▶ _TEXTO_:

+++

Projeto de lei prevê a
proibição de veiculação de imagens de pessoas fumando na TV aberta.
Denise Fabretti- Advogada e professora de Ética
e Legislação no Curso de Publicidade e Propaganda da ESPM-SP
A 'Agência Câmara Notícias' divulgou, no início
deste ano (19/01/23), o projeto de lei de autoria da deputada Flávia Moraes
(PDT- GO) que propõe a proibição, para as TVs abertas, de veiculação de imagens
de pessoas fumando em materiais audiovisuais tais como filmes, minisséries,
seriados, etc.
O entendimento da autora da proposta é no sentido
de que “o hábito de fumar é estimulado pela exibição de imagens em novelas,
minisséries e reality shows, nos quais os artistas ou participantes fumam
ostensivamente”(https://www.camara.leg.br/noticias/932758-projeto-proibe-veiculacao-de-imagens-de-pessoas-fumando-na-tv-aberta/).

+++

▶ _DADOS FORNECIDOS_:
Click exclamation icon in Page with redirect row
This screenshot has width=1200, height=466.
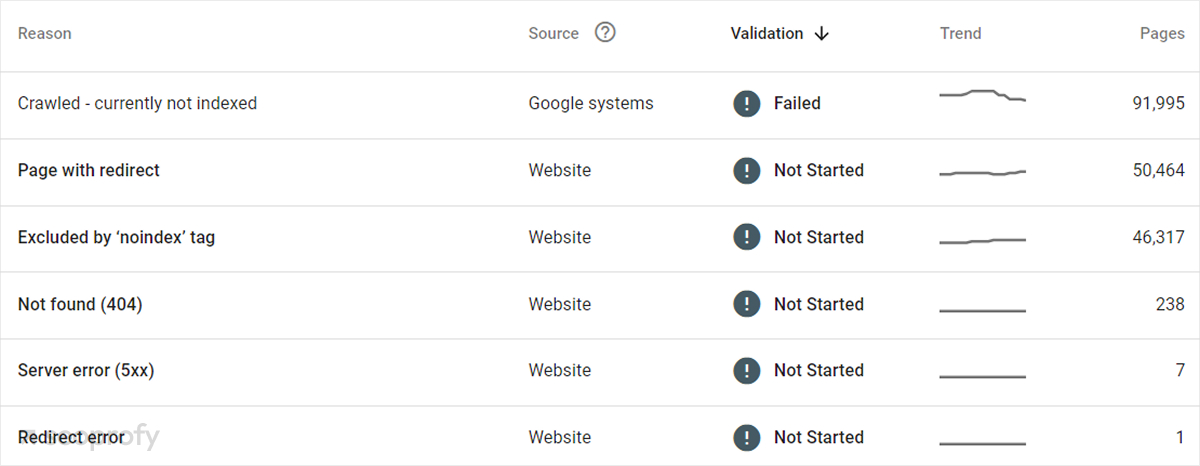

+++

▶ _O QUE FAZER_:
Escreva a continuação do texto sobre o projeto de lei que proíbe imagens de pessoas fumando na TV aberta, começando logo depois da última frase apresentada.

▶ _RESULTADO_:
Assim, o projeto prevê que, caso as emissoras de TV
aberta veiculem essas imagens, haverá a suspensão da programação por 5 minutos
para cada minuto, ou fração de minuto, de divulgação do conteúdo proibido.
Convém
ressaltar que a proposta não faz distinção entre o merchandising de marcas de
cigarros e produtos derivados do tabaco e a veiculação de conteúdos culturais
onde, em determinadas situações, há a presença de fumantes.
Se o citado projeto de lei prosperar, na prática,
muitos filmes, novelas, minisséries e seriados antigos, não poderão mais serem
exibidos em TV aberta uma vez que o corte da participação ou de cenas de
personagens fumantes pode tornar total ou parcialmente sem sentido a obra
audiovisual dificultando, assim, a sua compreensão por parte do público.
Histórico
da proibição da publicidade de produtos derivados de tabaco no Brasil.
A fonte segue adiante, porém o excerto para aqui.